Qué cabrón y qué visionario era. Y cuánta razón tenía.
No deja de ser escalofriante el mensaje que se esconde detrás de los mal llamados payasos tristes, de tantos personajes legendarios dedicados a la comedia consumidos por la depresión, la soledad, la sensación de no pertenencia: desde Charles Chaplin hasta Jim Carrey, pasando por el gran Buster Keaton y nuestro entrañable Tin Tan que por algo bebía tanto, el alcohol es un ansiolítico efectivo.
Y pienso que el carácter de la máscara es inversamente proporcional al espíritu que esconde. Exactamente el opuesto: la careta de felicidad desbordante suele revestir una honda tristeza, el antifaz de exitoso suele esconder a los individuos más inseguros, la máscara de inquebrantable regularmente es el maquillaje de los que nos morimos de miedo y la de aceptación o popularidad digital resguarda bien a quienes en realidad se sienten desesperadamente necesitados de reconocimiento.
Reviso las estadísticas del suicidio en el mundo las últimas décadas y encuentro algo revelador: según la OMS, del año 1990 a 2012 la tasa de suicidio se duplicó y registra una característica peculiar; poco a poco se ha ido moviendo el rango de edad, de tal manera que de manifestar una clara elevación de frecuencia entre la gente mayor, las últimas dos décadas se ha agudizado entre las personas de 15 a 29 años y las causas apuntan a sensación de fracaso y no pertenencia.
Tal vez si dejáramos de sentir la presión por ser felices, la obligación de ser exitosos o dignos portadores de la medalla del bienestar, entenderíamos mejor el gozo de la vida. Y el gozo de la vida no es la felicidad, es algo mucho más grande, inabarcable, es un espacio infinito en donde caben todas las experiencias, incluso las más espantosas. El gozo es un pedacito de eternidad dentro de cada uno y además amorfo y probablemente feísimo pero hermoso al mismo tiempo. Y único.

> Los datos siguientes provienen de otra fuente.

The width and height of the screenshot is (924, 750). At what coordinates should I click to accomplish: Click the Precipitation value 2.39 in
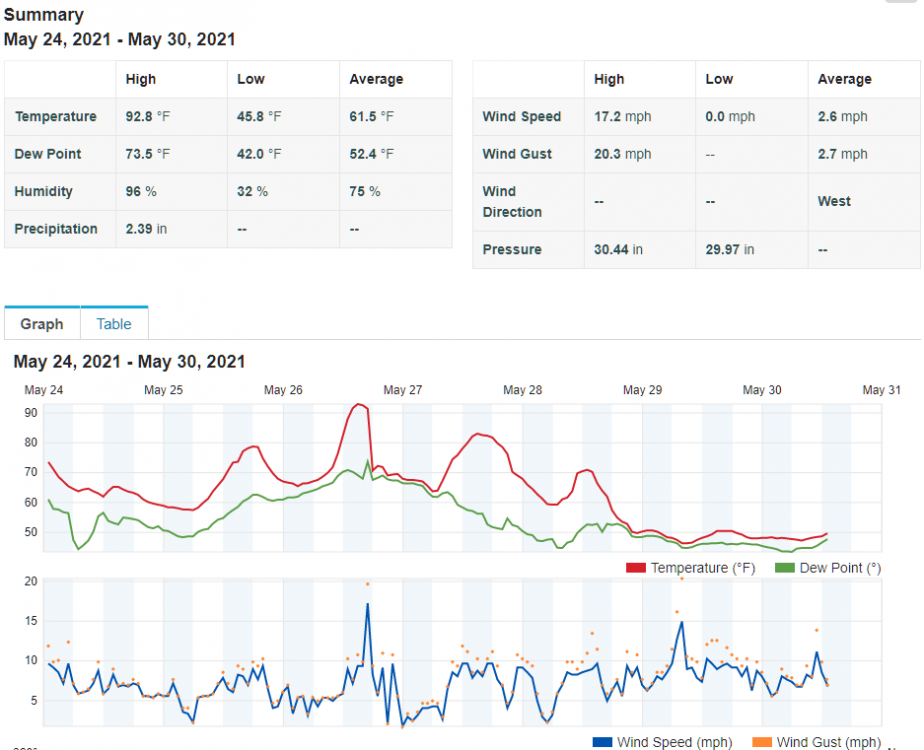tap(146, 229)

La felicidad ha de ser un invento de Walt Disney, de Sony Entertainment Television o tal vez de Facebook; un invento grotesco que sonríe y viene dotado con una guadaña bien afilada para cortarle la cabeza al que no exhiba la misma sonrisa triunfadora, bonita y perfecta.
No, por favor, no nos sometamos a semejante mentira.
Por eso creo que todos tenemos derecho a no ser felices, por eso creo que nadie debería atreverse a juzgar a quienes eligen el suicidio, y por eso no creo en el éxito ni en sus voceros, falsos profetas.
La belleza es terrible. El amor es una herida. El gozo es aterrador. Y la vida no sería tan hermosa si no doliera tanto, y no dolería tanto si no supiéramos que es sólo una.
Y me lo repito porque creo que recordarlo me ayuda a mantener limpia esta certeza: la de defender con la piel el derecho a darle la espalda a la jauría de sirenas posmodernas que cantan para convencernos de que sólo hay un camino posible para transitar la vida: el del éxito y la felicidad.